(Data items)

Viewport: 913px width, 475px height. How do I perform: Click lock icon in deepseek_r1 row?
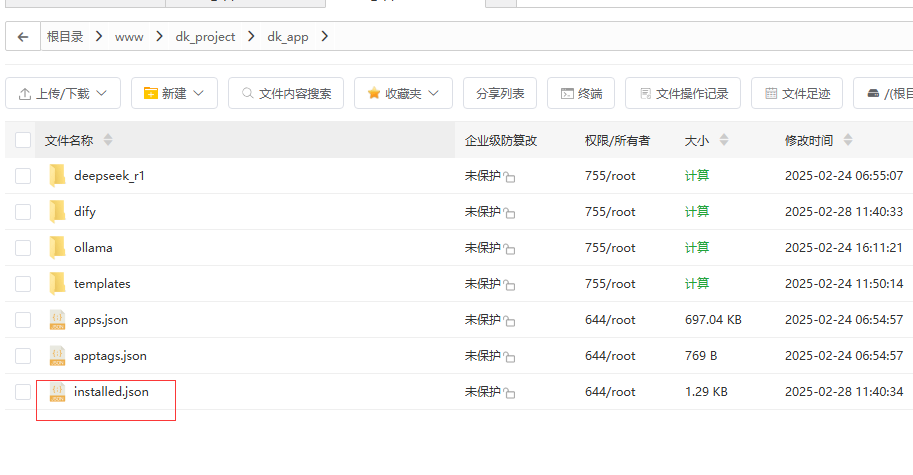click(x=510, y=177)
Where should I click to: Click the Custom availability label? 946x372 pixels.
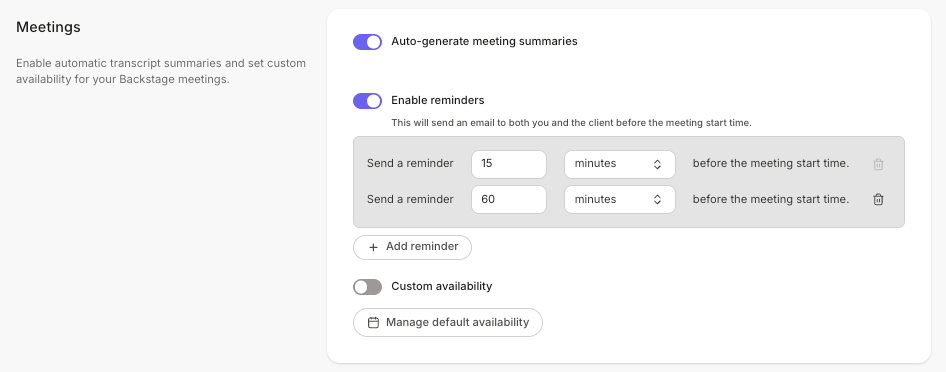click(442, 286)
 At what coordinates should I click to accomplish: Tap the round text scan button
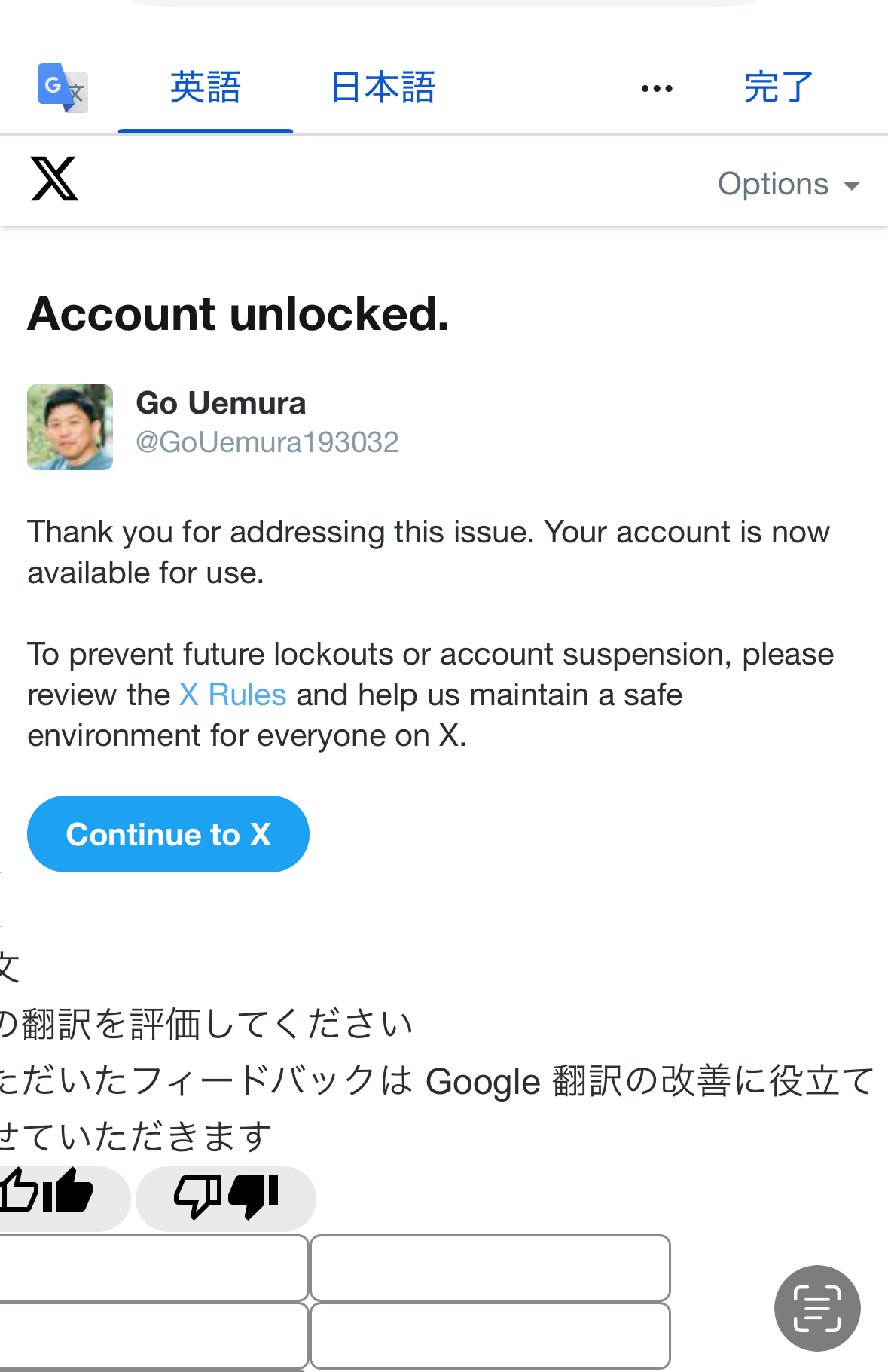pos(817,1308)
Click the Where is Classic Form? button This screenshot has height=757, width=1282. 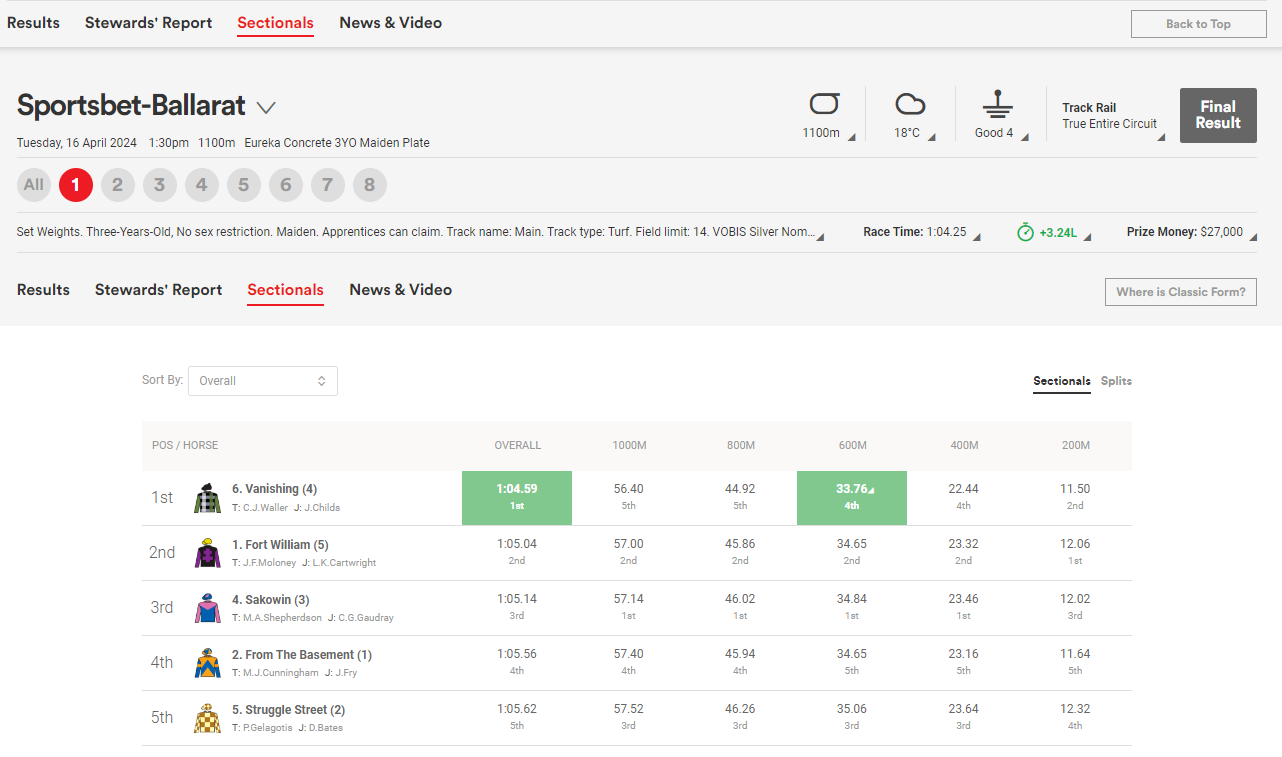[1180, 292]
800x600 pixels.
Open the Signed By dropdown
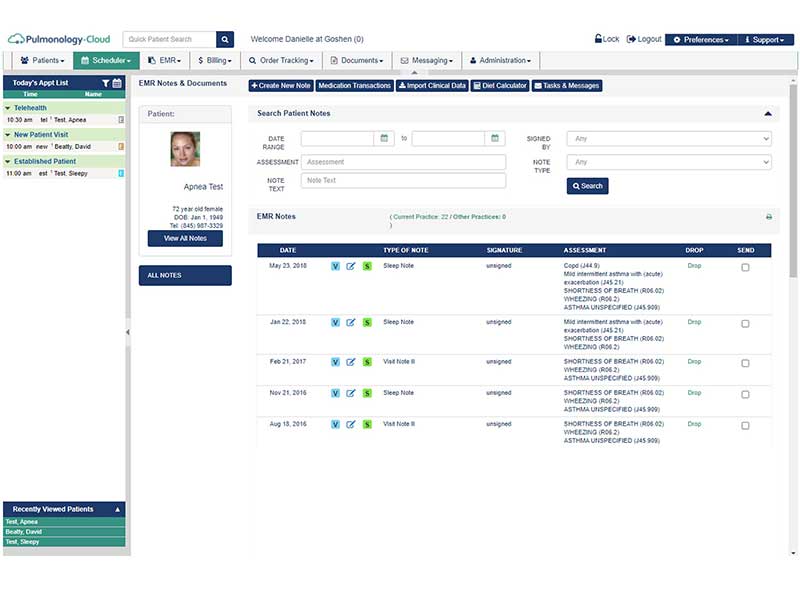pyautogui.click(x=669, y=139)
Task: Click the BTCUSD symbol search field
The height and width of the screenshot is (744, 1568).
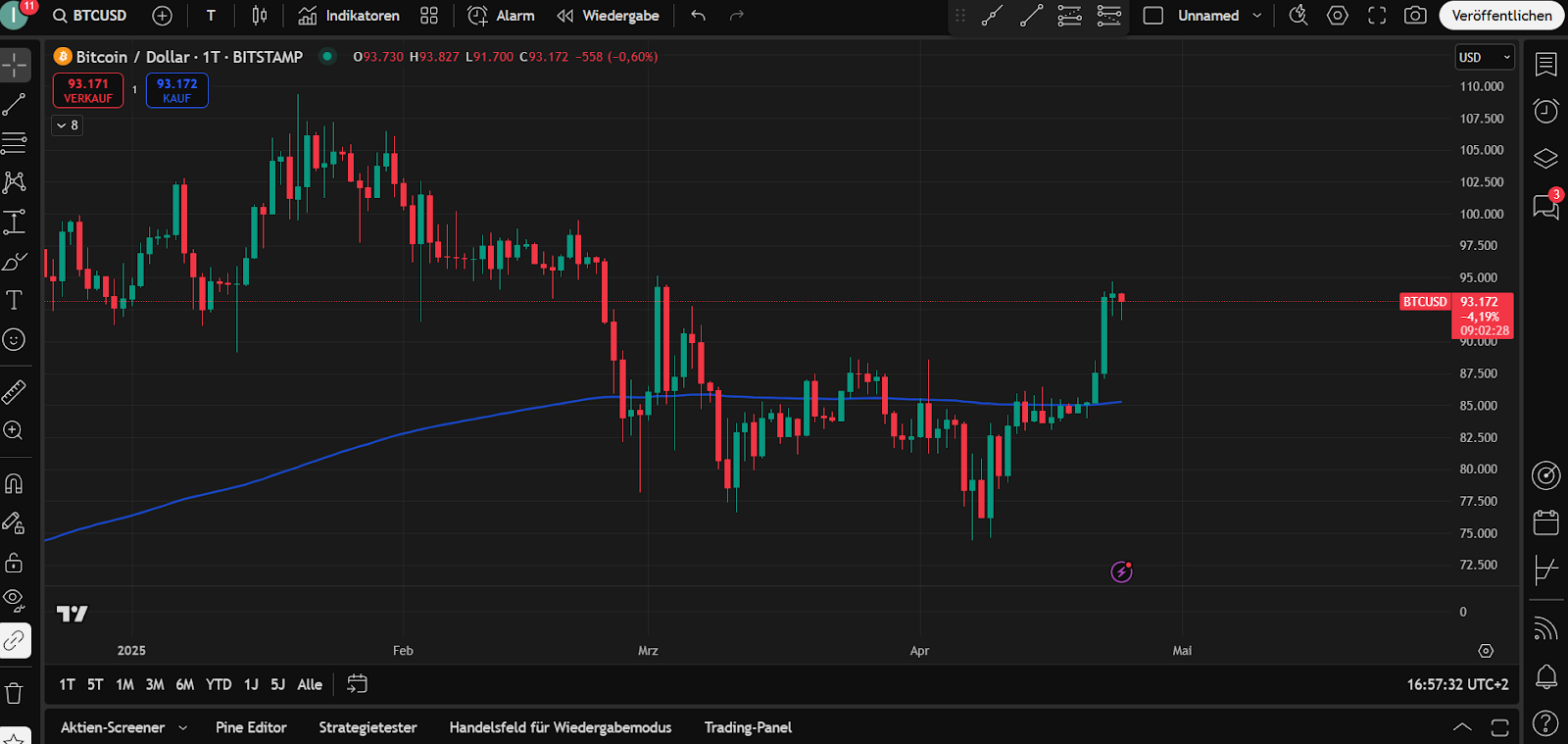Action: tap(90, 16)
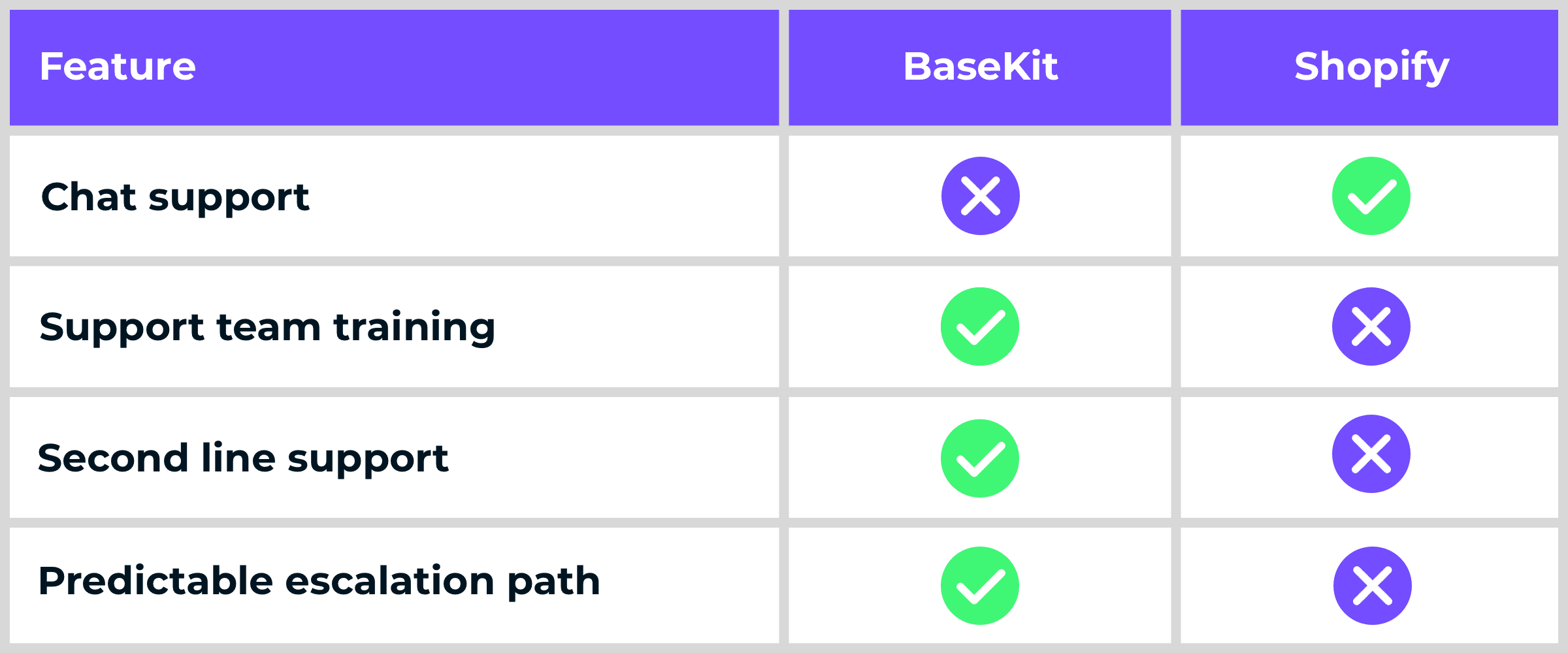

> [Instructions to follow] Could you set down exactly, and only, the lines from the line containing "Task: Click the BTCUSD symbol search field" through the last line of the records, both included, without the pictures?

> [Solution to the problem]
Task: Click the BTCUSD symbol search field
The height and width of the screenshot is (744, 1568).
Action: tap(90, 16)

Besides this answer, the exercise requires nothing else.